Materials and Methods
Records and imaging studies of patients with mRCC treated with CN from 2006 to 2015
were included, with tumor volumes measured by a faculty radiologist blinded to clinical
outcomes using Advantage Workstation Volume Share (Ver 4.6, GE, Waukesha, WI).
Results
Complete PT and metastatic tumor volumes were measured for 67 patients. For 15 (22.3%)
patients, 1D volume was within ±10% of the measured 3D volume. In 40 (59.7%) patients,
the 1D calculated PT volume was >10% of the actual 3D volume.

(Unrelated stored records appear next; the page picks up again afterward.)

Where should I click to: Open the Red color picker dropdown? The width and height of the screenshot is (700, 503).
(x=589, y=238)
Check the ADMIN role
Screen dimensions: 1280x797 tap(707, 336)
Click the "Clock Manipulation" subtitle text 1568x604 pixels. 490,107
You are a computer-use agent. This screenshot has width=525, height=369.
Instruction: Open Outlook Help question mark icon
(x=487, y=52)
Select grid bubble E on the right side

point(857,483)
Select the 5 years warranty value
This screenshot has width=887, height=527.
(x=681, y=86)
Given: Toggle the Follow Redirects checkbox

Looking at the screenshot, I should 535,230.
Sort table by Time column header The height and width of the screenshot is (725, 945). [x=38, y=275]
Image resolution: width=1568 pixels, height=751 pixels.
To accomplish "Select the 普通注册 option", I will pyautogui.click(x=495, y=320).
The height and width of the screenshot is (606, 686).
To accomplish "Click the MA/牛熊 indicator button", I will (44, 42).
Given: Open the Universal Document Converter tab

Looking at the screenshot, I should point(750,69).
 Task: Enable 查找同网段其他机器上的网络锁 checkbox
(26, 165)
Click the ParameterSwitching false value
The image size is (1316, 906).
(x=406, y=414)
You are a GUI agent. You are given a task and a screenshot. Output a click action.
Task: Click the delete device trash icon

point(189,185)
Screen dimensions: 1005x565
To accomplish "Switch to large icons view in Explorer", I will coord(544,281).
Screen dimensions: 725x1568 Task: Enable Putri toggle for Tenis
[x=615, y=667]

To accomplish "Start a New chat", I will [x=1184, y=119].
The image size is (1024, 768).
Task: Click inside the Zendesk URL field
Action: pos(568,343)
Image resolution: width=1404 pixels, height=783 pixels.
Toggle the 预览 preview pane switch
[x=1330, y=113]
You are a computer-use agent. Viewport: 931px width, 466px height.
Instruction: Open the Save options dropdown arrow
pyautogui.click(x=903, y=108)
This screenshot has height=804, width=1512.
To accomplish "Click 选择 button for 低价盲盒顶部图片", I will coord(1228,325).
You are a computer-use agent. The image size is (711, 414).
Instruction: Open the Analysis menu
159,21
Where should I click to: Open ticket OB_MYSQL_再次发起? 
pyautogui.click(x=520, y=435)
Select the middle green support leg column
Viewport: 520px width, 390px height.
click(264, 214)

Fractional percentage of tumor volume (FPTV) removed during CN was calculated using
the formula PT volume/(PT + met volume). FPTV was not associated with OS when analyzed
as a continuous variable.
Patients were divided into 2 groups based on previously published cut point of 90%
FPTV. No differences between cohorts in age, gender, grade, subtype, number of metastatic
sites, performance status, Memorial Sloan Kettering Cancer Center risk group, or International
Metastatic Renal Cell Carcinoma Database Consortium risk group were identified. OS
was not different between cohorts (P = .38).
Conclusion
1D measurements of PT diameter frequently overestimate mRCC PT volume. In patients
with mRCC selected for CN, the ratio of primary to metastatic tumor does not predict
OS.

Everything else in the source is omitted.